**Instructions for the task**
When checking the entries below, count every line with the word "alles", then give only that number.

━━━━━━━━━━━━━━━━━━━━

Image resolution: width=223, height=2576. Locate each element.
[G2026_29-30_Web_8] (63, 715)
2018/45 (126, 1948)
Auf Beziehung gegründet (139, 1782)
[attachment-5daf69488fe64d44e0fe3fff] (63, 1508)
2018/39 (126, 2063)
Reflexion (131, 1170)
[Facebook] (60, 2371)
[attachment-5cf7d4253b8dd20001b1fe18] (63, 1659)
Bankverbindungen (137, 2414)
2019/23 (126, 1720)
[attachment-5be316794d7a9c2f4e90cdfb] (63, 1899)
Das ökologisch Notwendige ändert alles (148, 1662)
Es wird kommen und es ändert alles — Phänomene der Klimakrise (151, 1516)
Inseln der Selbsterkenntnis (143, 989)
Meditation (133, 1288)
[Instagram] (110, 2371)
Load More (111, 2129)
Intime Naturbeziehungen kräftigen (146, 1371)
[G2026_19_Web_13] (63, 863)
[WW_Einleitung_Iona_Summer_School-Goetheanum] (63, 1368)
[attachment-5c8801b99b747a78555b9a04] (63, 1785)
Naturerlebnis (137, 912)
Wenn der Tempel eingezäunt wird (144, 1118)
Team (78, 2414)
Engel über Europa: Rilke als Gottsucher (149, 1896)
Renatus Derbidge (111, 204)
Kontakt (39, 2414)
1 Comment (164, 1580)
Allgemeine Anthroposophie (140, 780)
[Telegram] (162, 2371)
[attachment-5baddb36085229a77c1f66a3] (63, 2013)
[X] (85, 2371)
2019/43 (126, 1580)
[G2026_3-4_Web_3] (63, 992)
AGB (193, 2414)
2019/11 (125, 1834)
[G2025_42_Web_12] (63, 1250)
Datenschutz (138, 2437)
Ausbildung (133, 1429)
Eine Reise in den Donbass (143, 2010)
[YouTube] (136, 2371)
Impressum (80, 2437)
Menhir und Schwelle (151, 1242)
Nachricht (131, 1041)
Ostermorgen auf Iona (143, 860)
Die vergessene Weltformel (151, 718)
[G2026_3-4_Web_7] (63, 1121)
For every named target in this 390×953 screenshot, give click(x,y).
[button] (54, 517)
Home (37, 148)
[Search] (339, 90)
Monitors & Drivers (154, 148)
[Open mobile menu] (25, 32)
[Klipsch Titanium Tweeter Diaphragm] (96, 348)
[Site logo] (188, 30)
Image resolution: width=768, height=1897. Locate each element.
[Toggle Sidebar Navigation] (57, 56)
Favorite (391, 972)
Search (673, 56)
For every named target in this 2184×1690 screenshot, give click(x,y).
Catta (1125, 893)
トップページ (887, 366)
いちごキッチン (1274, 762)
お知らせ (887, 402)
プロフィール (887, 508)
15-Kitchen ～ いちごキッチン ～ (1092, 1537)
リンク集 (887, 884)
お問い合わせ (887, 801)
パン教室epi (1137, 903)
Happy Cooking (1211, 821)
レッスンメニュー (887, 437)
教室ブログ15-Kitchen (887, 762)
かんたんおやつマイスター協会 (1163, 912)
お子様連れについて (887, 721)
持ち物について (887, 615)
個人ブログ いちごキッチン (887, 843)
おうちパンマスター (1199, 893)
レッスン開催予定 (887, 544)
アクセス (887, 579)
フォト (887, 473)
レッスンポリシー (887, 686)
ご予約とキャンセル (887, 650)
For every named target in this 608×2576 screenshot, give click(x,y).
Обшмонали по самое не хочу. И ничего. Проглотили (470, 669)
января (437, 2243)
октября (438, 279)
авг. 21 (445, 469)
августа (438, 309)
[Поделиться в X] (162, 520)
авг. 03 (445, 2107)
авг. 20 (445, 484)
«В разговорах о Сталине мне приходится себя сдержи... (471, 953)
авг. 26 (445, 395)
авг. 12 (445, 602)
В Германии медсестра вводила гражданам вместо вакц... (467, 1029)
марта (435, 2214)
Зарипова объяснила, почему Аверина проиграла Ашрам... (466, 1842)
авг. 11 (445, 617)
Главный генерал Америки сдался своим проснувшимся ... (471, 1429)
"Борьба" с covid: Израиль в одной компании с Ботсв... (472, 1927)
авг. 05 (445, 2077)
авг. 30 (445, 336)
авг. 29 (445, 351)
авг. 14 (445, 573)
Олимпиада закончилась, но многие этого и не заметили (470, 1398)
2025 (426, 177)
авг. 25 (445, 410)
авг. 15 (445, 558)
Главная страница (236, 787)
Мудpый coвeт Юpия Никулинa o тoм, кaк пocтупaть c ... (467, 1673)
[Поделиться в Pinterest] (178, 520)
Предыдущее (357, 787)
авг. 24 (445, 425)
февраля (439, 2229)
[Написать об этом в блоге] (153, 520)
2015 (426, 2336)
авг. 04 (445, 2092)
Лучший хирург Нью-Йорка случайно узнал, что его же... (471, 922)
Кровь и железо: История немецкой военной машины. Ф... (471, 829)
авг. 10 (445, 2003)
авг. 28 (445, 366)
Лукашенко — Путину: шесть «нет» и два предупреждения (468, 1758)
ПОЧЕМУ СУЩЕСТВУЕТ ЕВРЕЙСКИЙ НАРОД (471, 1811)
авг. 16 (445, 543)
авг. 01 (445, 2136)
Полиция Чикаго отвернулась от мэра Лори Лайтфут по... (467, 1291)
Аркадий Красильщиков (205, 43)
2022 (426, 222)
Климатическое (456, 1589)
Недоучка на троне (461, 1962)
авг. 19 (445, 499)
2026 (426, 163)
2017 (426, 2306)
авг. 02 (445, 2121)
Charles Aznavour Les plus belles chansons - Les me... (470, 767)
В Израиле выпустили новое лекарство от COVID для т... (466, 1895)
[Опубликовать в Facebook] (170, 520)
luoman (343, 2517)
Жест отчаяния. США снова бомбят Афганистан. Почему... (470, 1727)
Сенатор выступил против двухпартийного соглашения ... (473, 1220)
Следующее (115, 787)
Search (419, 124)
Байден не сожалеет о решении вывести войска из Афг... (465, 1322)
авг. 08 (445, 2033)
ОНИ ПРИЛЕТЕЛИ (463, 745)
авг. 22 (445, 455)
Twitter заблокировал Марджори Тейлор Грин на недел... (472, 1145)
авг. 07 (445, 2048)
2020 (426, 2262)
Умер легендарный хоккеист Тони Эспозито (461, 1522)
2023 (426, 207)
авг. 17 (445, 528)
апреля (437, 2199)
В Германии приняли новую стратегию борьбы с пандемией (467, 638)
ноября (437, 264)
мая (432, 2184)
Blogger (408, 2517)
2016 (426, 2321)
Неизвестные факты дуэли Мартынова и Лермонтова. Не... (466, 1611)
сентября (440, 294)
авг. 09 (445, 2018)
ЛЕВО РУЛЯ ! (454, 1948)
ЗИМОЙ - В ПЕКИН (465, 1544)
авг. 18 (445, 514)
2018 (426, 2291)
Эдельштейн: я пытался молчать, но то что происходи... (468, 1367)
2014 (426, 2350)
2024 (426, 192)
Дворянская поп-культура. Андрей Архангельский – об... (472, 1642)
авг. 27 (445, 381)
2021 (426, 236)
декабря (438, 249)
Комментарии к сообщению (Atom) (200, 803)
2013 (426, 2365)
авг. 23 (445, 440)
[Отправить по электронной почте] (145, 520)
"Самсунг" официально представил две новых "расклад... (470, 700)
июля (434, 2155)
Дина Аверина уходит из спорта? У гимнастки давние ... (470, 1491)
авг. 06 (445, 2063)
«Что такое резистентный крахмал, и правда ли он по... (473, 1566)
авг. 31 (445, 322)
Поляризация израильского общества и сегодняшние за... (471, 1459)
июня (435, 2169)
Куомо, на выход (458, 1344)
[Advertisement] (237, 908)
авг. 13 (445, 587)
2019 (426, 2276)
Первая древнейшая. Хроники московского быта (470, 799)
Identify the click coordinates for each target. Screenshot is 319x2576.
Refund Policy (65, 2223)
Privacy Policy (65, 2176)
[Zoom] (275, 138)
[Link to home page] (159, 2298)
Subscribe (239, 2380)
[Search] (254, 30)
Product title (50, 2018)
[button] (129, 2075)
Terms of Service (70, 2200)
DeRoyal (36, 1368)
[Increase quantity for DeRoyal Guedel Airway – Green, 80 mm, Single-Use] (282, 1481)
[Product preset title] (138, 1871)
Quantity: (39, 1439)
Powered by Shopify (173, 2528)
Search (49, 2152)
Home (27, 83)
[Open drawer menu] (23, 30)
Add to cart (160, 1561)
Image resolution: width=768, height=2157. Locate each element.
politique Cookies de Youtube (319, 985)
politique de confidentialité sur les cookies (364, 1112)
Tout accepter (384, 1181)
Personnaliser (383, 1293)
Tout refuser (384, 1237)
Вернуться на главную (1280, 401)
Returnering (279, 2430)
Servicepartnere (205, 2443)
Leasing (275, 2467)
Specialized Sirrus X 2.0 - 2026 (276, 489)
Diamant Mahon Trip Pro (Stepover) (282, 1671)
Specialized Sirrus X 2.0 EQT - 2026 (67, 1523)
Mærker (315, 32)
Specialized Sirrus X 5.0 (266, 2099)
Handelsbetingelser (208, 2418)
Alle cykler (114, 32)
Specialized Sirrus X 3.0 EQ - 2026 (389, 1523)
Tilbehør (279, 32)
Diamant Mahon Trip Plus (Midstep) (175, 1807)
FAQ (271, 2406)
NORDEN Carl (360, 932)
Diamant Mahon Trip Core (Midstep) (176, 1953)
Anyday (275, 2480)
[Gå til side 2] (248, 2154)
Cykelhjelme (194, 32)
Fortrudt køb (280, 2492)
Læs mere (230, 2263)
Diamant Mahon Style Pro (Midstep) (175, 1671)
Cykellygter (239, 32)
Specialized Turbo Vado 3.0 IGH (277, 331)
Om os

━━━━━━━━━━━━━━━━━━━━

**Response**
2